Stored records
- - -

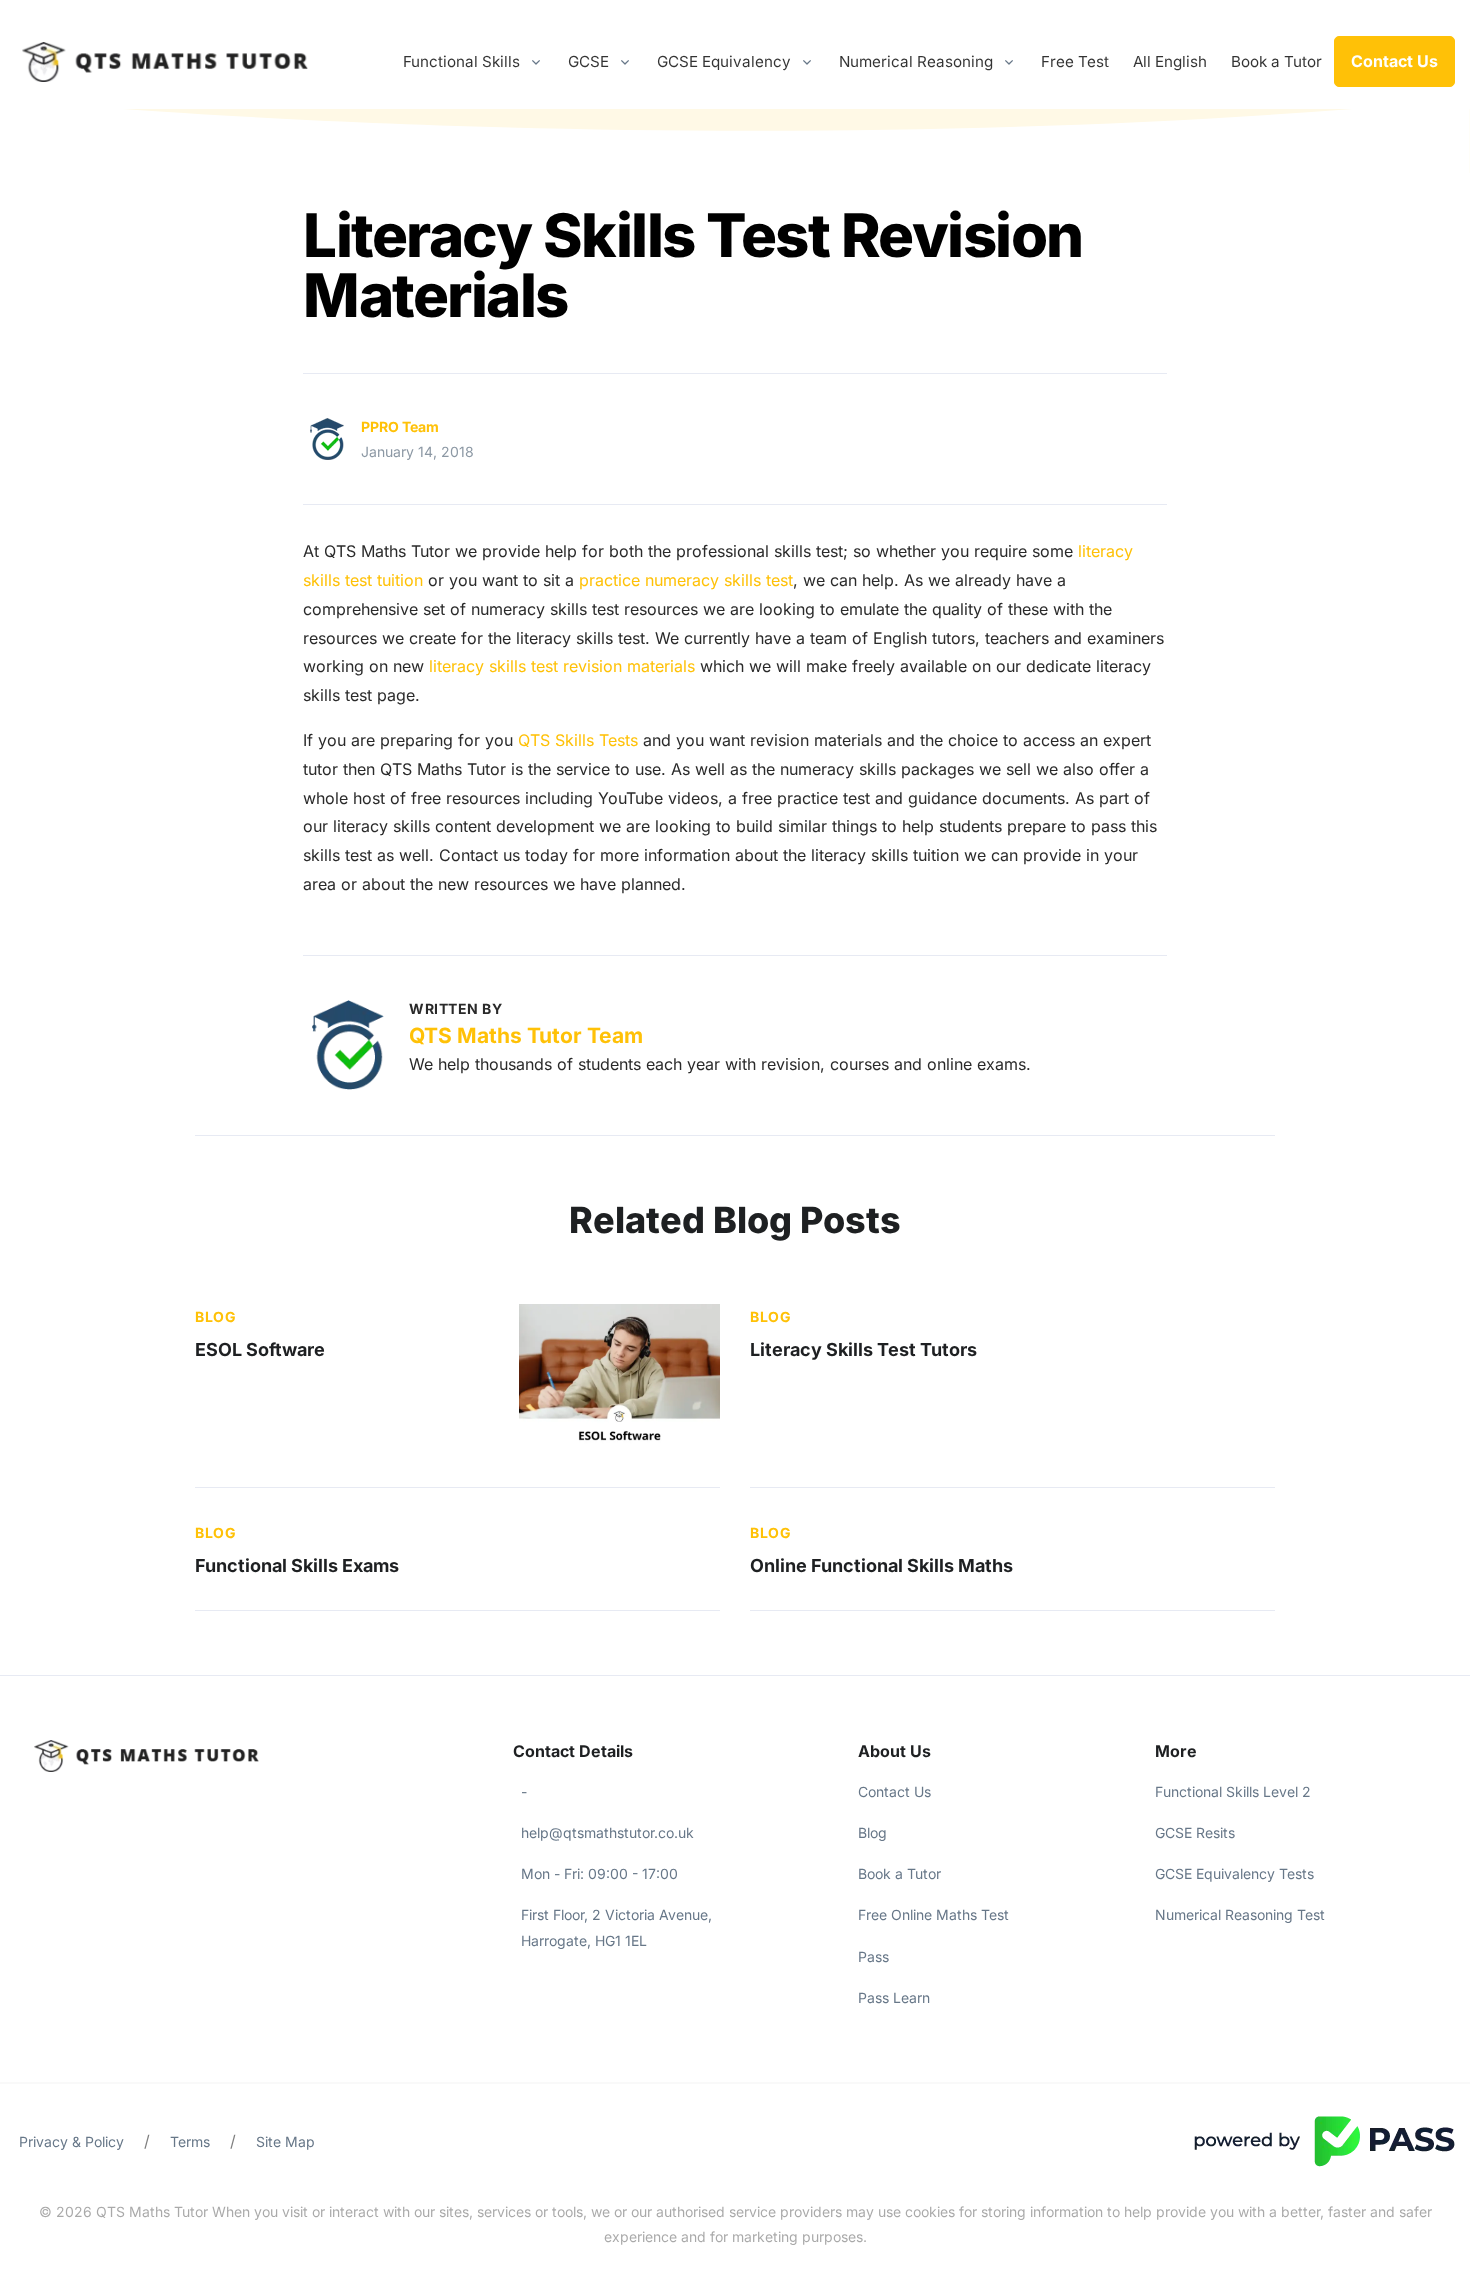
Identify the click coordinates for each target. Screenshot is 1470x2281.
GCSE (588, 61)
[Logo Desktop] (165, 62)
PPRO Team (400, 426)
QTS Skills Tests (580, 740)
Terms (190, 2141)
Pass (873, 1956)
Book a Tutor (1276, 61)
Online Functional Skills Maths (881, 1565)
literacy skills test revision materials (562, 666)
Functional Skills (461, 61)
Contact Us (1394, 61)
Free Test (1075, 61)
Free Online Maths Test (933, 1914)
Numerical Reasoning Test (1240, 1914)
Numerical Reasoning (916, 61)
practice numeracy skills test (686, 580)
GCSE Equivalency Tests (1234, 1873)
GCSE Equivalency (724, 61)
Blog (215, 1316)
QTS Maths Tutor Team (526, 1035)
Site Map (285, 2141)
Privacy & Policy (71, 2141)
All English (1170, 61)
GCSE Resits (1195, 1832)
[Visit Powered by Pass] (1324, 2140)
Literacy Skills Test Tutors (863, 1349)
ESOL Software (260, 1349)
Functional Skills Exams (297, 1565)
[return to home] (184, 1756)
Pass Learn (894, 1997)
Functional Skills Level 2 (1233, 1791)
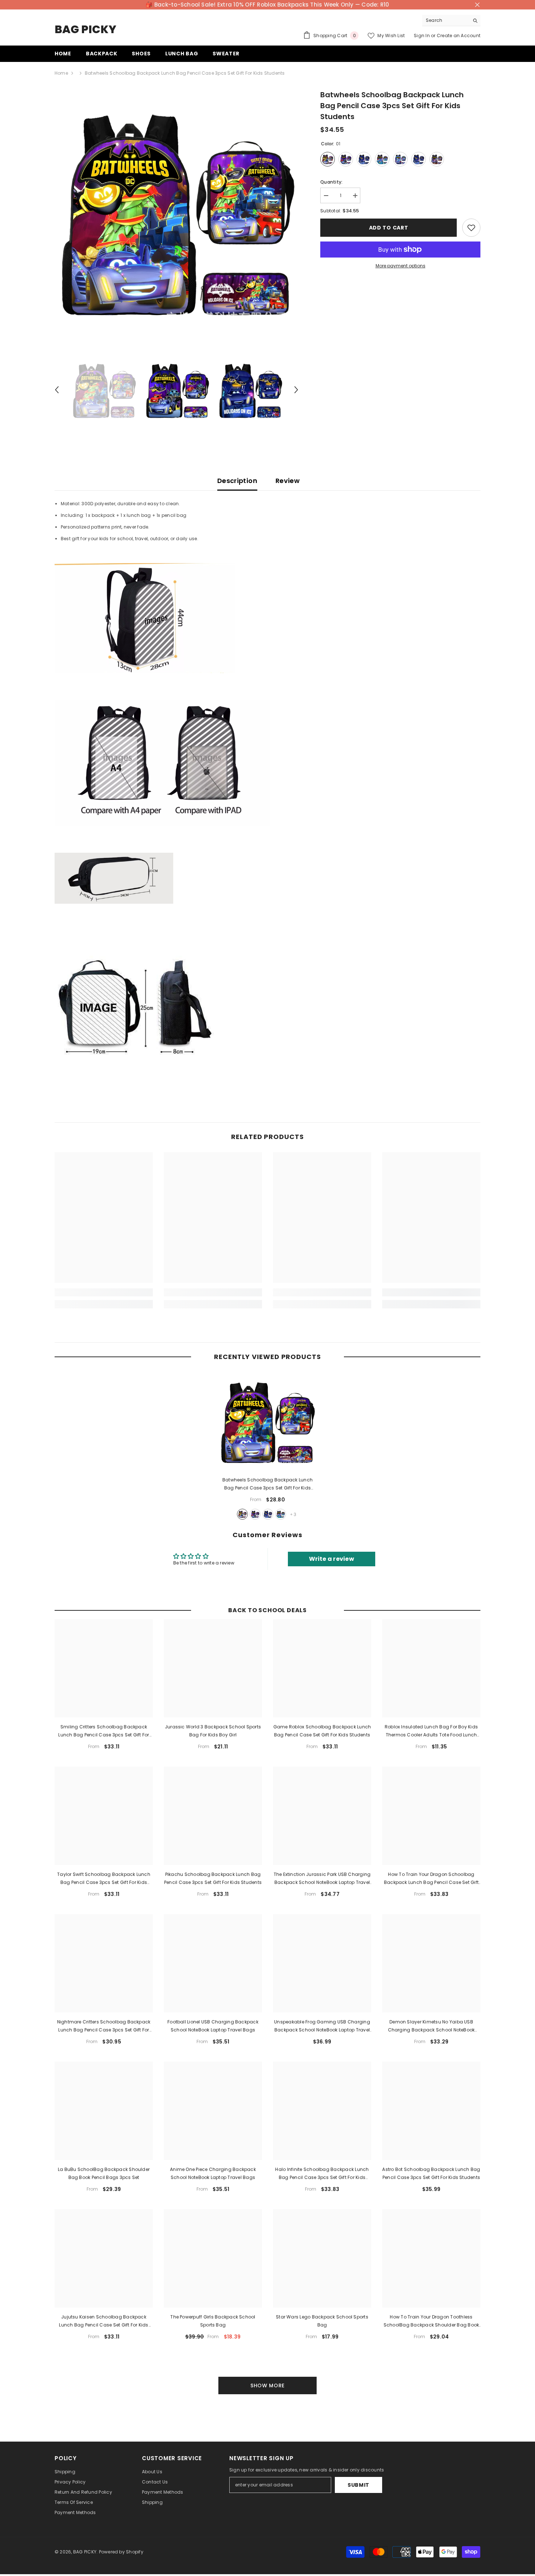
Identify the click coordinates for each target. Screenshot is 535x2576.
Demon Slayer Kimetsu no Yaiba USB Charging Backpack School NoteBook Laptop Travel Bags (431, 2026)
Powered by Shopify (121, 2552)
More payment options (400, 266)
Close (477, 5)
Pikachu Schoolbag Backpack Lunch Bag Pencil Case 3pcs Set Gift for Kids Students (213, 1878)
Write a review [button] (331, 1559)
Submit (358, 2485)
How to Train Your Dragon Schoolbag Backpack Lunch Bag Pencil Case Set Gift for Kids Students (431, 1878)
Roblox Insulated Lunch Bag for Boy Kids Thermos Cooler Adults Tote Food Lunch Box (431, 1731)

- - -

AIM OF THE EXERCISE → From the line that contains "[Visit Powered by Pass] (1324, 2140)" to the last line of the data, print each line exactly, both ends included, and omit the pictures.

RESPONSE FOR THIS EXERCISE →
[Visit Powered by Pass] (1324, 2140)
Literacy Skills Test Tutors (863, 1349)
ESOL Software (260, 1349)
Functional Skills Exams (297, 1565)
[return to home] (184, 1756)
Pass Learn (894, 1997)
Functional Skills Level 2 (1233, 1791)
Identify the click coordinates for each target. Screenshot is 535x2576.
Demon Slayer Kimetsu no Yaiba USB Charging Backpack School NoteBook Laptop Travel Bags (431, 2026)
Powered by Shopify (121, 2552)
More payment options (400, 266)
Close (477, 5)
Pikachu Schoolbag Backpack Lunch Bag Pencil Case 3pcs Set Gift for Kids Students (213, 1878)
Write a review [button] (331, 1559)
Submit (358, 2485)
How to Train Your Dragon Schoolbag Backpack Lunch Bag Pencil Case Set Gift for Kids Students (431, 1878)
Roblox Insulated Lunch Bag for Boy Kids Thermos Cooler Adults Tote Food Lunch Box (431, 1731)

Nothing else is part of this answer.